2. ISSUE-WISE DETAILED ANALYSIS
Issue (i): Statutory bar to allowing an advance ruling application where the question is already decided by a Court (section 28-I(2) proviso (b))
Legal framework (as discussed by the Authority): The Authority referred to section 28-I(2) of the Customs Act, 1962, which empowers it to allow or reject an advance ruling application after examination, but contains a bar under the proviso. In particular, proviso (b) prohibits allowing an application where the question raised is the same as in a matter already decided by the Appellate Tribunal or any Court.
Interpretation and reasoning: The Authority treated the existence of a High Court decision on the identical classification question as determinative for maintainability. It noted that a High Court had already upheld rulings approving classification of roasted areca/betel nuts under a particular tariff entry, and therefore the very question presented for advance ruling stood "already decided" by a Court. On this basis, the Authority held that section 28-I(2) proviso (b) was directly attracted, leaving no scope to allow the application.
Conclusion: Because the classification question raised in the application was found to have already been decided by a High Court, the Authority held that it was statutorily barred from allowing the application under section 28-I(2) proviso (b), and therefore decided not to allow it.
Issue (ii): Effect of lack of new facts and consistency with prior rulings upheld by a High Court on the decision to not allow the application
Legal framework (as discussed by the Authority): The Authority proceeded on the same bar under section 28-I(2) proviso (b), and also considered whether there was anything distinguishing in the applicant's case that could take it outside the "same question already decided" prohibition.
Interpretation and reasoning: The Authority recorded that multiple rulings had already been issued by it and another advance ruling authority on the same subject goods, and that these rulings were based on the High Court decision. It further observed that, in the present application, the issue was identical/similar and that "no new facts" were put forth by the applicant to warrant a different examination.

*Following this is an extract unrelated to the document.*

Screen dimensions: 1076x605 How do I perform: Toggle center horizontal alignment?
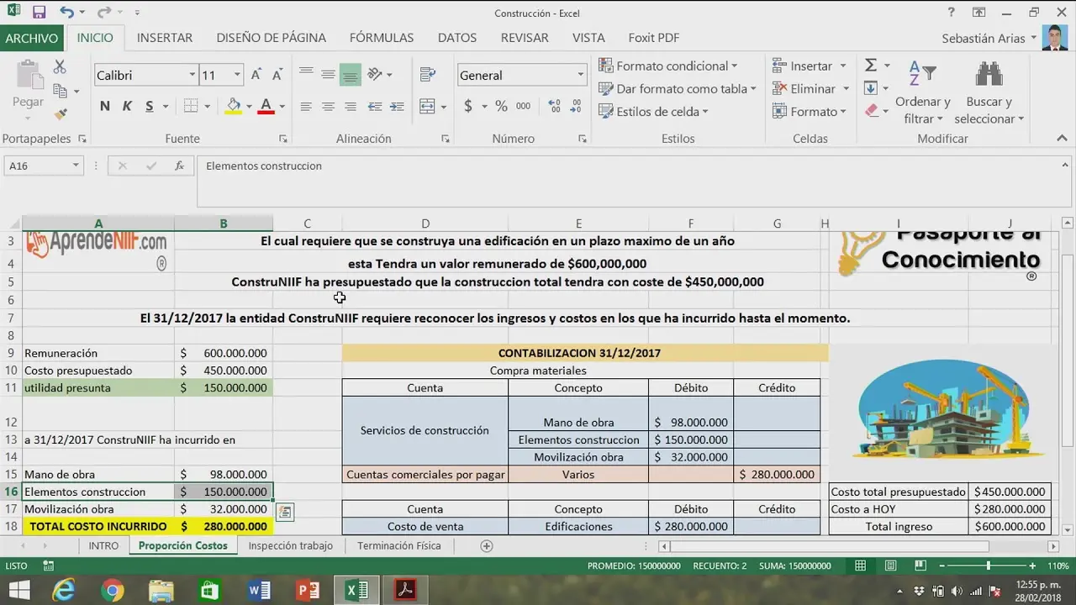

Additionally, although a personal hearing was scheduled, the applicant did not appear and did not seek adjournment; the Authority nevertheless decided the matter on the basis of the statutory bar and the existing record.
Conclusion: The Authority concluded that, given the identical nature of the issue, the absence of new facts, and the prior judicial determination on the same question, the application could not be allowed and was accordingly disposed of as not allowed.